Cliff Taylor: the notion of ‘pensions parity’ in the public service is irresponsible
It is nonsense that all future public servants should benefit from a very generous pension scheme which 200,000 of its members already have
While public sector pensions have been protected, those for many private sector employees have been savaged. Some kind of new balance is needed. Photograph: Getty Images
A lot of debate comes down to how an argument is framed. Public pay demands since the crisis have been based on the theme of restoration, for example, taking the pre-2008 position as the baseline – a kind of entitlement to be attained before actual increases are considered.
And so the joint position by the teachers’ unions this week looking for a review of the pension entitlements of staff hired since 2013 was couched as part of the other great post-crisis battle – demands for equality between newly-hired and more established staff.

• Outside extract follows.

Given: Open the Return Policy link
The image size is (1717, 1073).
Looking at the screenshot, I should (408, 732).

Newer staff, who are on a different scheme with lower benefits, were facing a “substantial deterioration” in their pension position, the unions said. Parity had to be put on the agenda for all public pension holders.

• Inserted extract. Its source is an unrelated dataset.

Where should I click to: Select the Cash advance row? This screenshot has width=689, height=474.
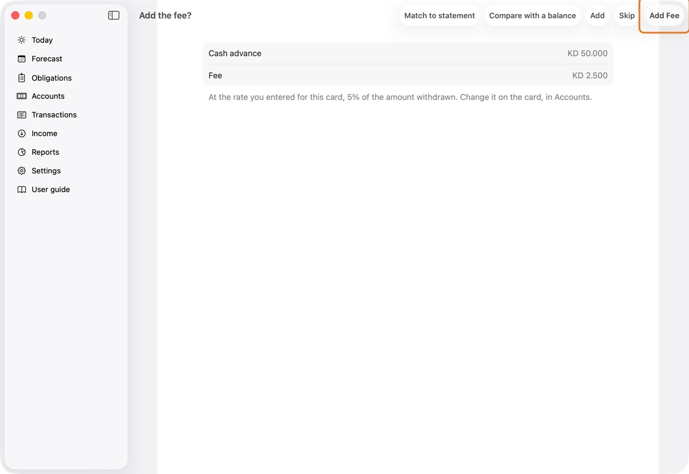408,53
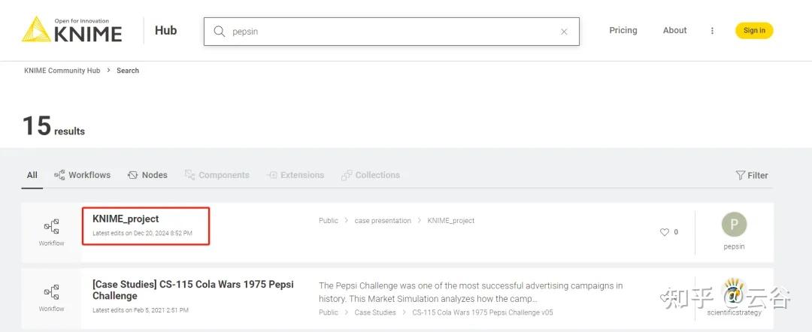Click the pepsin user avatar
This screenshot has width=812, height=332.
(x=734, y=225)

Perhaps we will see other public service unions add their voice here as the conference season continues. But they should keep their heads down on this one.
Unless, of course, the unions mean that the parity could be achieved by reducing the entitlements of the pre-2013 group
The pension entitlements of the pre-2013 generation are generous – very generous – and that is counting in the extra contribution they now pay. To suggest that some or all of these entitlements – completely out-of-kilter with the private sector – be reintroduced for new public servants is crazy.The State cannot afford it, and taxpayers should not be asked to fund it.
The realpolitik of the situation during the crisis meant that it was easier for the government to hit people who had yet to be employed a bit harder, as opposed to those already in work. Of course, all public servants suffered pay cuts and some changes in terms and conditions – but newer recruits were hit harder.
Restoring pay parity for younger employees seems fair – this group is more likely to be caught with higher housing and childcare bills. There is now a row about whether a deal done last year goes far enough in restoring parity – and with a general election in the air over the next year or so, the unions will push this as hard as they can, along with preparing for wider pay demands.
But opening up the pensions issue would be a new front – and one which would go to the heart of the public sector reform process.
The old scheme, which applies to those hired before 2013, offers those on full 40-year service a pension equal to 50 per cent of final salary, index linked to future public pay increases and with a tax-free lump sum of 1½ times annual salary on retirement.
So someone on around €66,000 with full service would get a tax-free lump sum of around €100,000 on departure, and then a generous pension entitlement. This has generally been an unfunded pay-as-you scheme, though some groups, including teachers, have paid contributions. It is, on any calculation, an extraordinary perk.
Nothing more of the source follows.